In copertina: dipinto “Il visionario” (2015) di Gilberto G.Villela jr/GilVillelas, psicoanalista-artista – email: gilguimaraes@libero.it

 

Numero ricco. In questa circostanza, accresciuto dalla presenza di nuovi interventi che si inseriscono con agilità, ironia e competenza, nel tema che proponiamo questa volta: “Visioni e visionari”. Argomento vasto, complesso e profondamente legato al nostro essere-nel-mondo, che richiede un’attenzione e un impegno su più livelli. A partire da un fondamentale duplice punto di osservazione: l’esame dell’esperienza soggettiva del vedere come azione/dimensione fisica legata a processi neurofisiologici, e l’analisi della “visione”, quella del “visionario”, coinvolto e sollecitato a dare un senso e un contenuto alla sua dimensione umana e spirituale, così come egli stesso esperisce nella cultura, nella dimensione religiosa, artistica, mitica. Recuperando, così, anche lo sfondo archetipico del suo vivere.
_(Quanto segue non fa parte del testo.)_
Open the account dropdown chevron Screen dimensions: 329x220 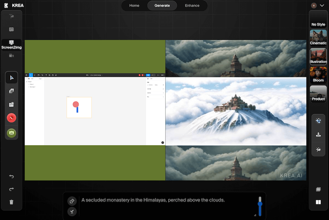322,6
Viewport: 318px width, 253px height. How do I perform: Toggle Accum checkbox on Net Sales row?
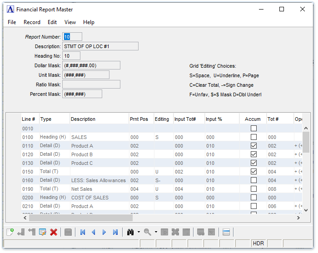[253, 189]
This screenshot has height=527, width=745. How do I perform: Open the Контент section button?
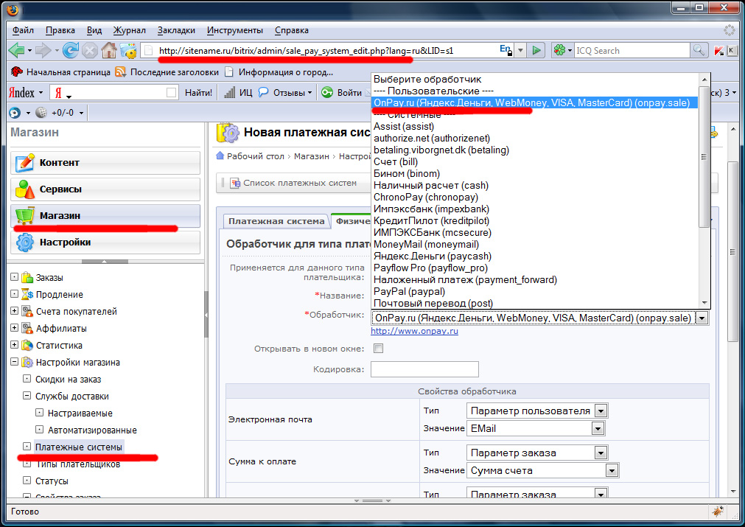[x=105, y=162]
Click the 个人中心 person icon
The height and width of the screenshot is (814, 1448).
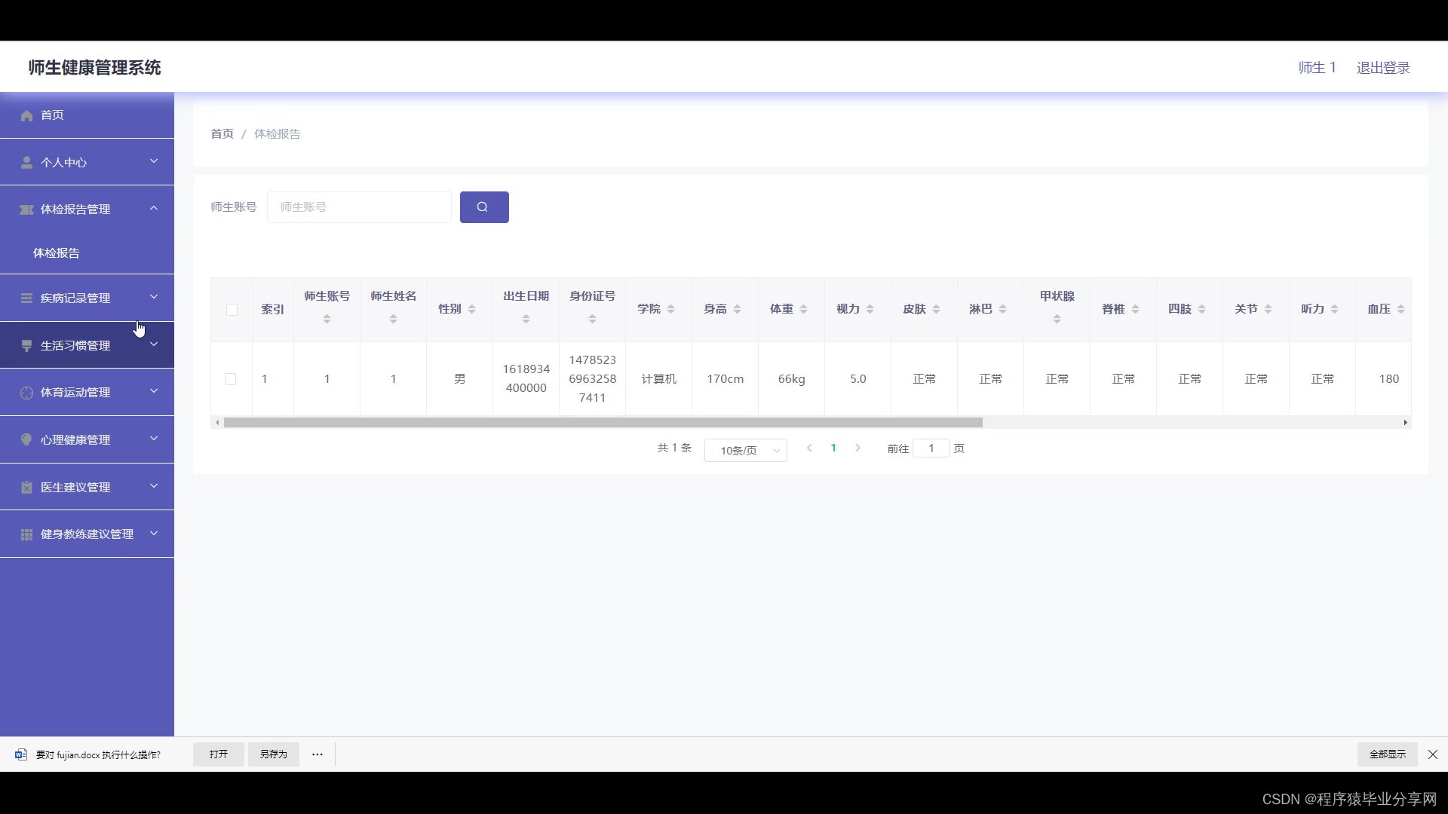click(x=27, y=163)
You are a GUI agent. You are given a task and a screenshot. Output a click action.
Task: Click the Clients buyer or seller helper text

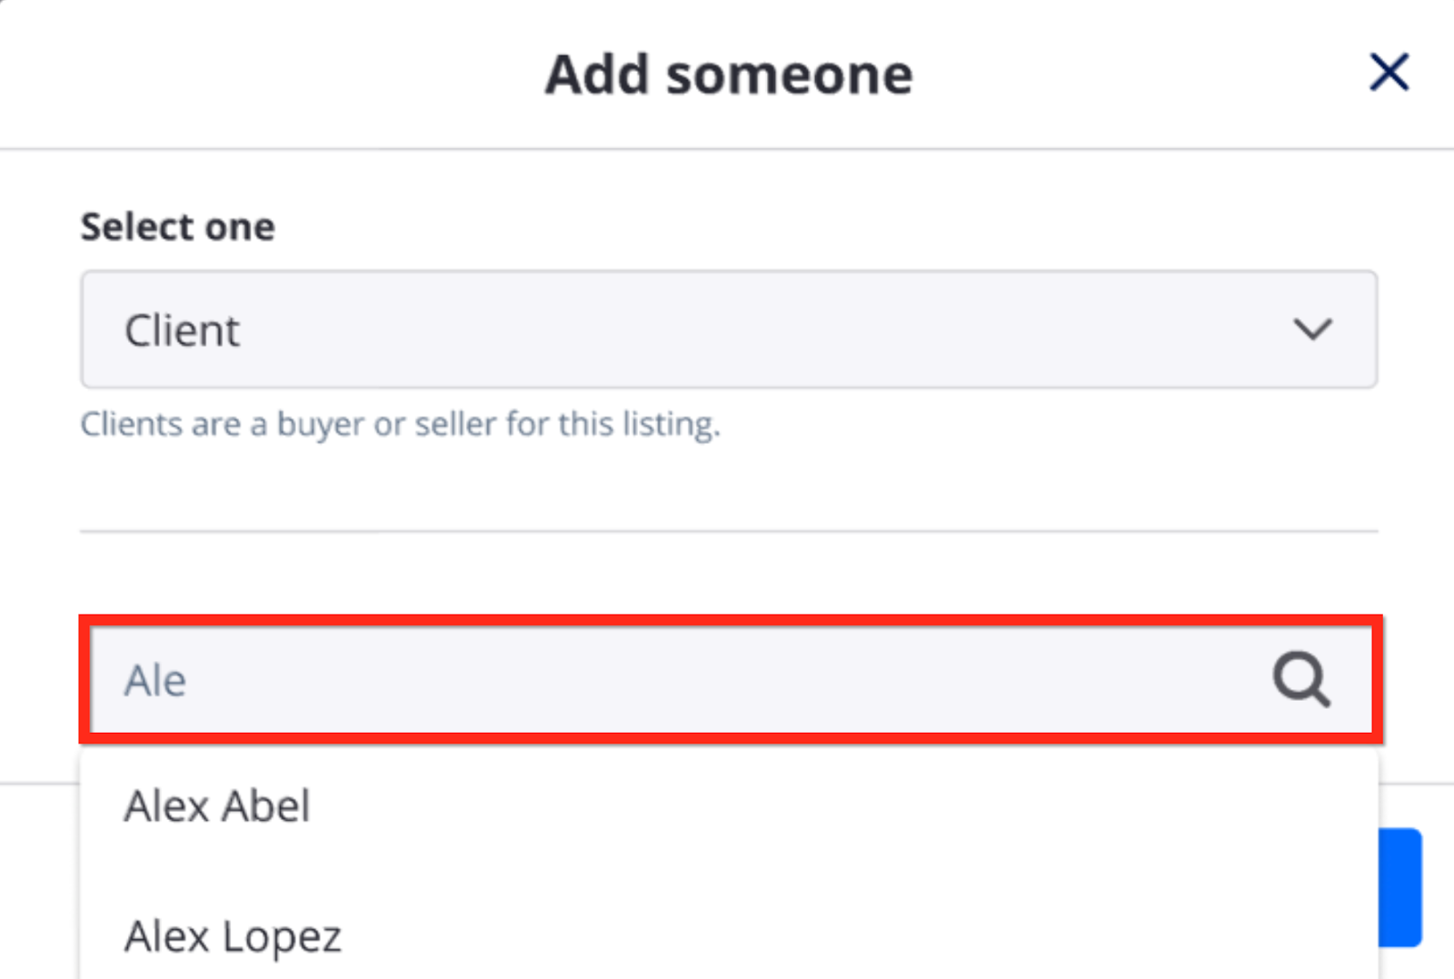(x=400, y=424)
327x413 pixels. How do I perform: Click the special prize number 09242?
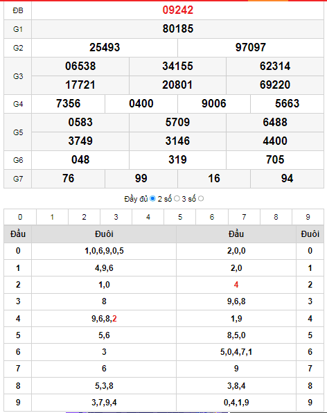pos(178,10)
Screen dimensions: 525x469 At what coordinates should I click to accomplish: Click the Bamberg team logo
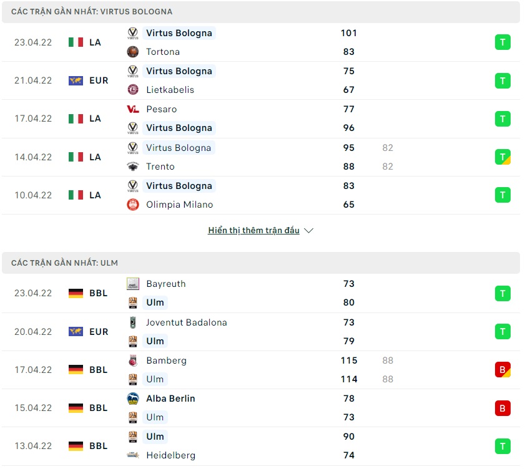coord(132,360)
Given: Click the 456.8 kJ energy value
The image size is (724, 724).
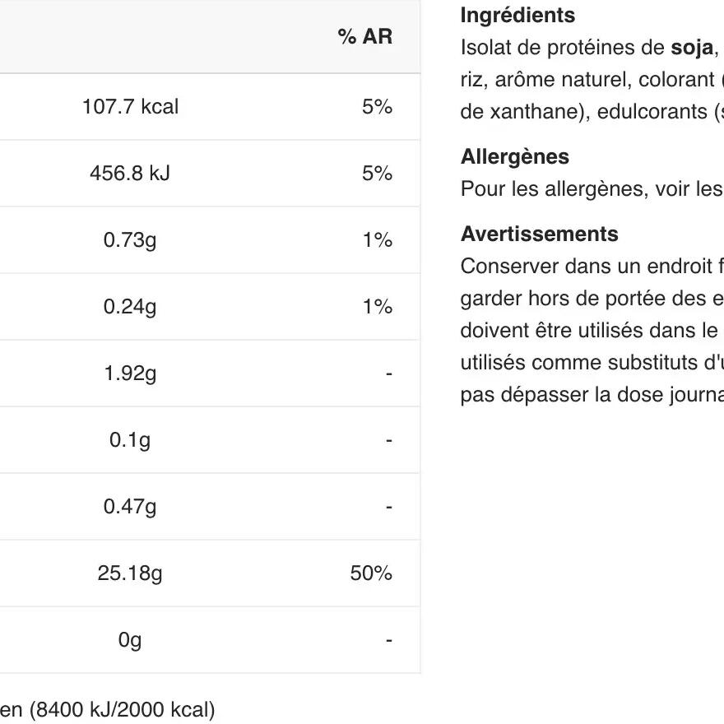Looking at the screenshot, I should [x=130, y=174].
Ci chiediamo, quante visioni, nella visione del mondo? L’occhio guarda, la mente vede. I latini sintetizzano in un detto, “tot capita tot sententiae”, l’assunto che per quanti sforzi faccia l’essere umano, sarà praticamente impossibile una visione empiricamente unica delle cose. Quell’esperienza chiamata “mondo” sfugge, in un gioco di rivelazioni e occultamenti, ad una cattura definitiva che lo delimiti, circoscriva in una parola, o, perfino, in una narrazione “unica”.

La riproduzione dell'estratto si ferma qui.